If you based your image of the female body on the literature about women's health, you'd come away thinking that the entire female body consists of breasts, uterus, cervix, vagina, and nothing else. Over and over, in research and advocacy efforts, women's health is treated as a reproductive issue. Women's health gets turned into maternal and child health, or reproductive health.
It's true that pregnancy and childbirth are some of the most risky times of a woman's life. But they're not the whole of a woman's life. It's insulting to focus on those experiences at the expense of everything else, and it's bad science to boot.
Women get cancer, and not just cancer of their breasts, cervixes, or ovaries. They get leukemia, lymphoma, malignant melanoma, brain tumors. They get osteoporosis at disproportionately high rates. They have heart attacks, and they respond to cardiac medicines differently than men do. They catch malaria even when not pregnant. Women face domestic violence, greater rates of poverty, and lack political representation. They lack opportunities for employment and education. In some parts of the world, they're not even allowed to leave the house.
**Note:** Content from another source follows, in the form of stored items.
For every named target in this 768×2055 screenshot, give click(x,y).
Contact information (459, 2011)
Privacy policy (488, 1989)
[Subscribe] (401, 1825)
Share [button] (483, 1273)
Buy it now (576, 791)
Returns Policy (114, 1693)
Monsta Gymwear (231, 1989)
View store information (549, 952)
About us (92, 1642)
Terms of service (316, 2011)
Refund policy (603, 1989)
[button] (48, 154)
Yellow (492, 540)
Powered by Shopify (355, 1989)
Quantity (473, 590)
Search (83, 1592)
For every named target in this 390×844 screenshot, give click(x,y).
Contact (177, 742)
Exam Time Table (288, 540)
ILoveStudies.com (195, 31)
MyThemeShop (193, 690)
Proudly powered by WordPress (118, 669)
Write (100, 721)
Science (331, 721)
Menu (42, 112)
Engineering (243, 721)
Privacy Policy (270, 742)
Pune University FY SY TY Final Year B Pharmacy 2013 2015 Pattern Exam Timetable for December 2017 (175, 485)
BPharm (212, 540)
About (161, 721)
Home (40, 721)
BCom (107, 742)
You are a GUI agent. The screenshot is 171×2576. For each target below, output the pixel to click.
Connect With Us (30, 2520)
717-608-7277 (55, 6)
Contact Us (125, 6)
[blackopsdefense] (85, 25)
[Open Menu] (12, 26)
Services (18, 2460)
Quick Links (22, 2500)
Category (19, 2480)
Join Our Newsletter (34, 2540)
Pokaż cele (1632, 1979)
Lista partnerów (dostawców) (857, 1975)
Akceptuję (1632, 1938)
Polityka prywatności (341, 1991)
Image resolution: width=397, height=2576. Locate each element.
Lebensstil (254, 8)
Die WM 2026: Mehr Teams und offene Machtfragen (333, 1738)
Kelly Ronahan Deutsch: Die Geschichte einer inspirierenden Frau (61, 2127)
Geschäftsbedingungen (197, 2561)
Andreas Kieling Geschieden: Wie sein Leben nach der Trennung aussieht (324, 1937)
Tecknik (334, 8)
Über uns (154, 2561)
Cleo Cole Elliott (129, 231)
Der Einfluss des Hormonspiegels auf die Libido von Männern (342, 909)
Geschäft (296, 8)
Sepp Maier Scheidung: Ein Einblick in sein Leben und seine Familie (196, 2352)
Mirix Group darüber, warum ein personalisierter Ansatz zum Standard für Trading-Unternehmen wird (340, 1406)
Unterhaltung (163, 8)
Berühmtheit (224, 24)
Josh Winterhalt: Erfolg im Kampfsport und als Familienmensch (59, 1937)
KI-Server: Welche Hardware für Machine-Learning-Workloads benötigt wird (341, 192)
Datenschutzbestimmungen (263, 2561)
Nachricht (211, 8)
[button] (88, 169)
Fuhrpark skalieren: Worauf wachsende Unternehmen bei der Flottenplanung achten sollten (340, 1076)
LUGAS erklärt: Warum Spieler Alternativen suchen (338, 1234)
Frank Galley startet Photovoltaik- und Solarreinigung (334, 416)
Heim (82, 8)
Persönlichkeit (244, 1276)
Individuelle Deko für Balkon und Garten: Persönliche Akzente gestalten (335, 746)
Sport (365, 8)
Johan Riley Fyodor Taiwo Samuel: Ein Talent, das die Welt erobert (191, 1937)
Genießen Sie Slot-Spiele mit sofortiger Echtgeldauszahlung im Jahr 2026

In the face of all this, we focus only on the parts we care about, as though the entire field of health is a group of hormonal teenage boys with the Sports Illustrated swimsuit issue under the bed. We focus our health concerns on sexy parts like breasts and labia, and mommy parts like the cervix and the uterus. Genital mutilation is a horror, but it's not the biggest problem facing women. Neither is breast cancer, or for that matter, maternal mortality.
It's time to grow up, and treat women like human beings with more than four body parts.